PSTN lines require physical presence to tap and requires each line to be tapped individually (unless the trunk is tapped and that would require much more sophisticated equipment and knowledge). VOIP does not require physical presence to tap and if one call can be tapped then all calls can be tapped. Bill

Lexxus
Lexxus

I think the best part of this video were the bloopers. But I would have appreciated this more in print so I could skim and cover what I did not know.

tony
tony

I love the videos, and always watch through to the bloopers. For the predictable "I want to see it in writing" comment (I though I'd post one as a joke, but wasn't fast enough), you may note that immediately above the video player window is this paragraph with links: "For those of you who prefer text to video, you can go to the video player page for this episode and click ?Full Transcipt,? or you can read the original article that this episode was based on: Four obstacles to implementing VoIP by Deb Shinder." Keep up the good work!

BigFun
BigFun

1. VoIP, at an enterprise level, does not travel acoross the internet. 2. Security, VoIP is as secure as your network - if you do not secure your network then you've got bigger issues.

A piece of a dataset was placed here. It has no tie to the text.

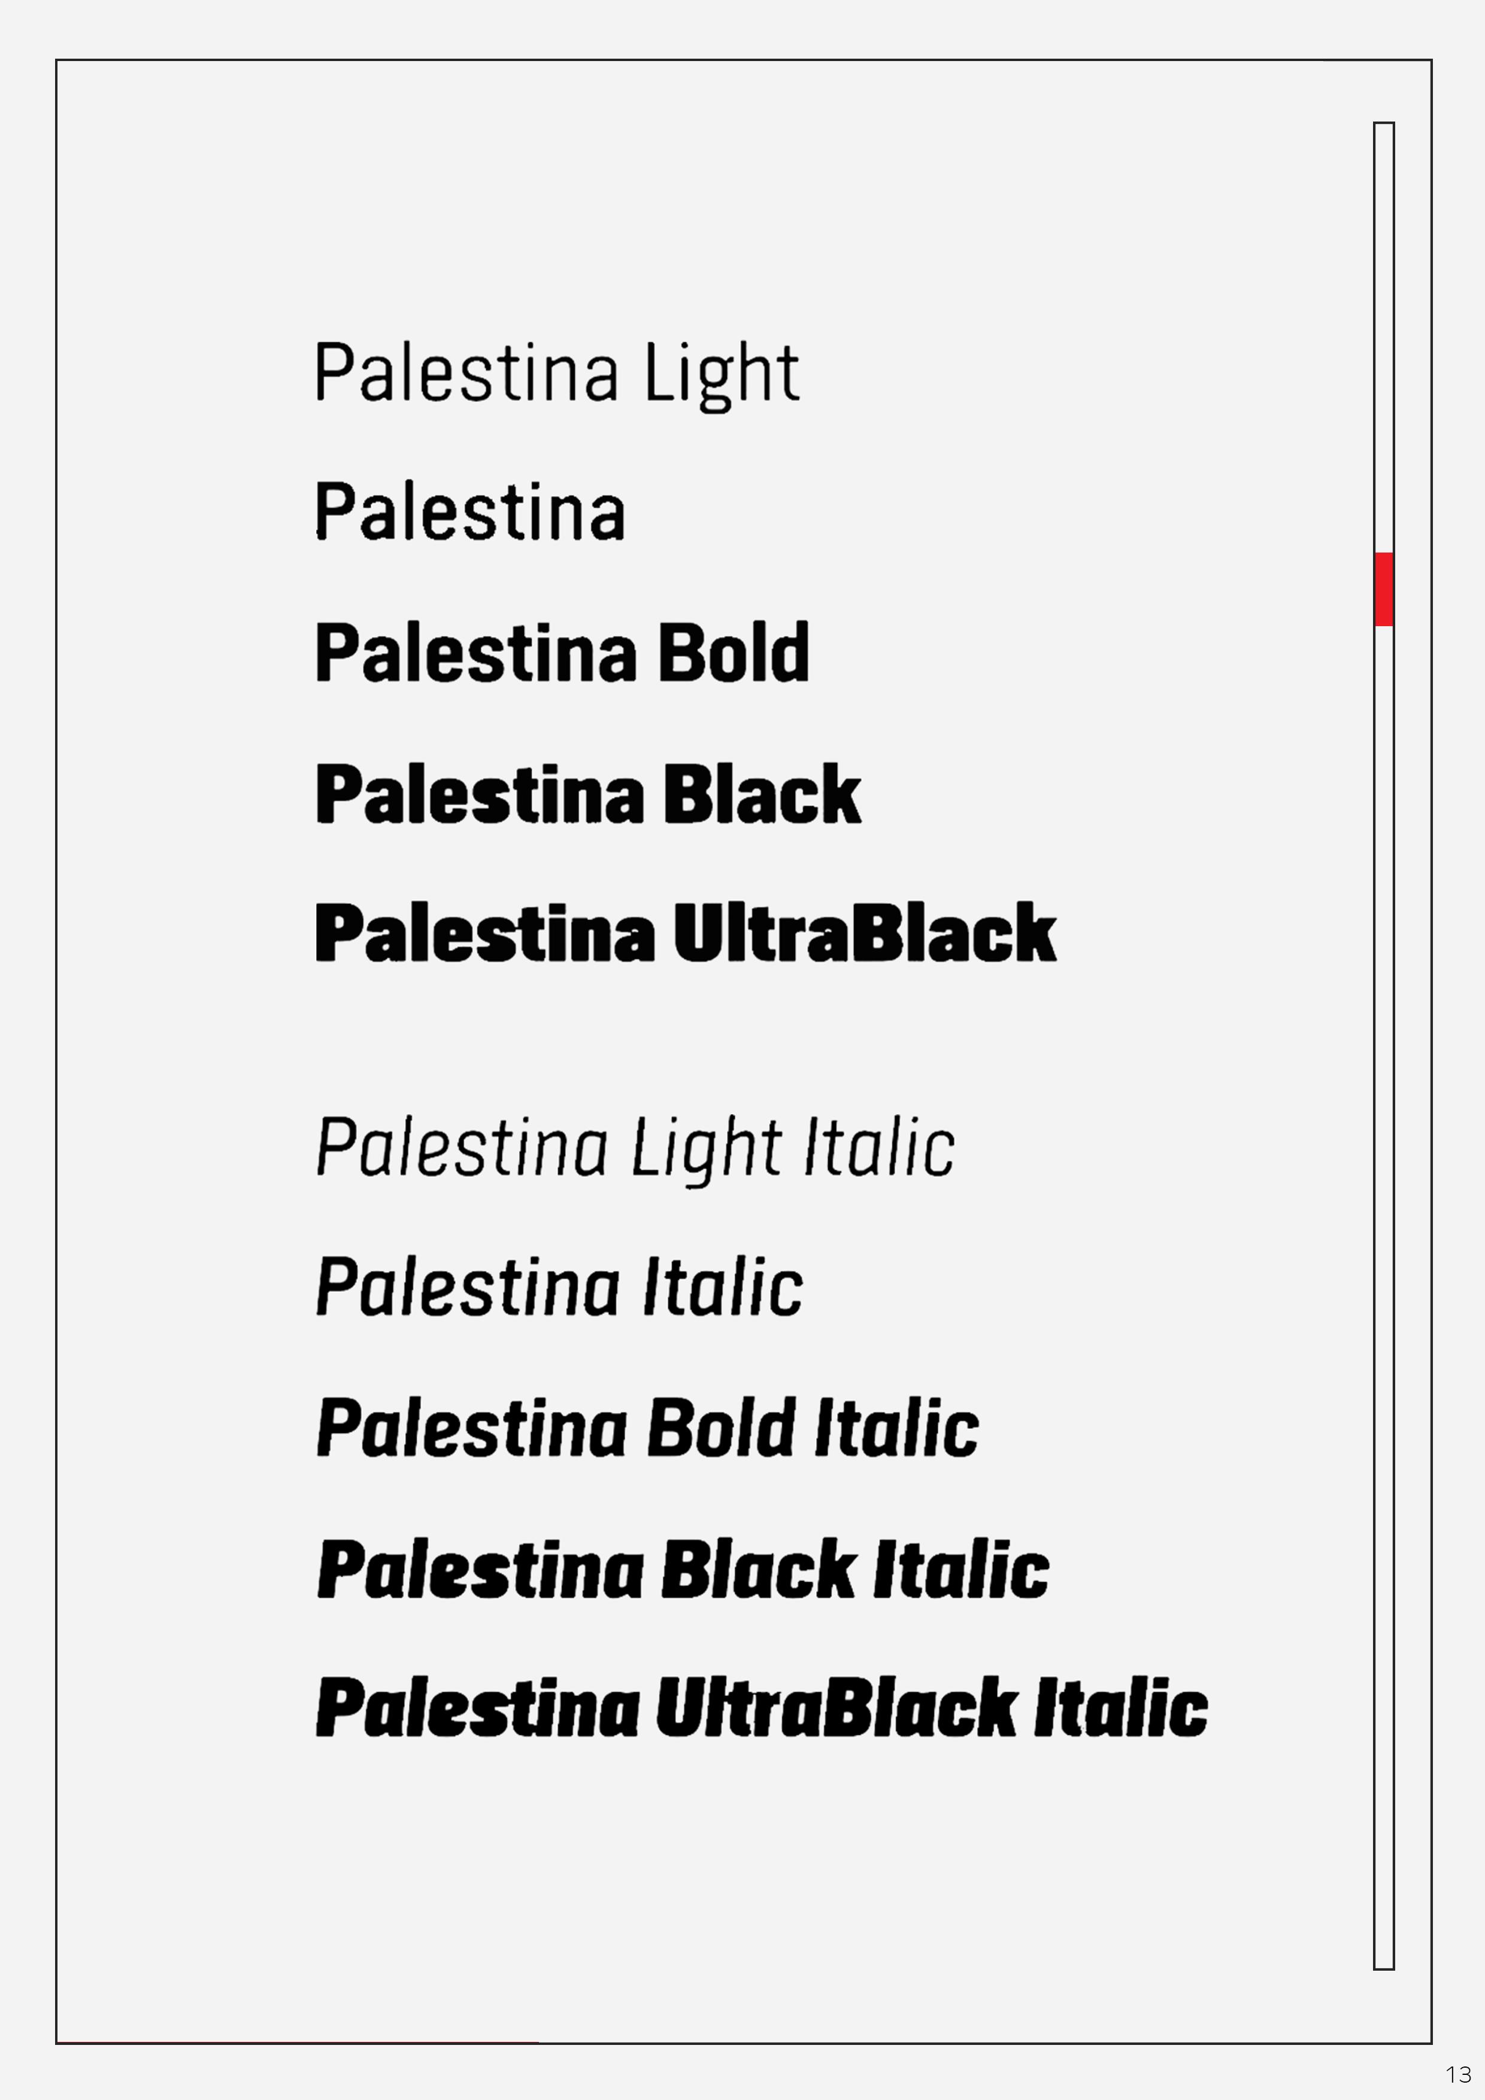Select the upright 'Palestina Black' sample line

You need to do your homework before you start giving this type of advice. Where do you think communication technology is moving to?

jkn
jkn

Its easy to criticize but often much harder to provide concrete feedback I notice :-) Anyways, I have been using VoIP for the last 4 years between our four sites (Brazil, Moscow, Copenhagen and Silicon Valley) and they have saved us tons of money for all our internal calls. Security hasn't been considered a problem as we ran this over VPN (IPSec based) site2site connections. Quality on the other hand has been very problematic - often we have gotten cut of, other times the classic submarine sound which made it impossible to use. Then we installed a bandwidth manager with User Load Balancing and Dynamic QoS on all sites and suddenly sound quality was excellent. The box is quite inexpensive and the level of IT skills required was nothing more than our single IT guy could handle.

melekali
melekali

Your comments from your experience make a lot of sense. Thanks for balancing the theoretical conversation.

curtis.mulcahy
curtis.mulcahy

1.At an enterprise level or any level of business, voice can be riding on any media available. For instance you can have people working from home with a softphone or IP Phone via their VPN connection to the office, this as we know rides across the internet. 2.Do you encrypt your internal/external FTP traffic? What he is referring to is the fact that now the voice can be encrypted from the IP Phone to the gateway. This now secures the voice traffic through the entire media path, so that someone with a packet capture device on your network cannot play back the captured packets to hear the call.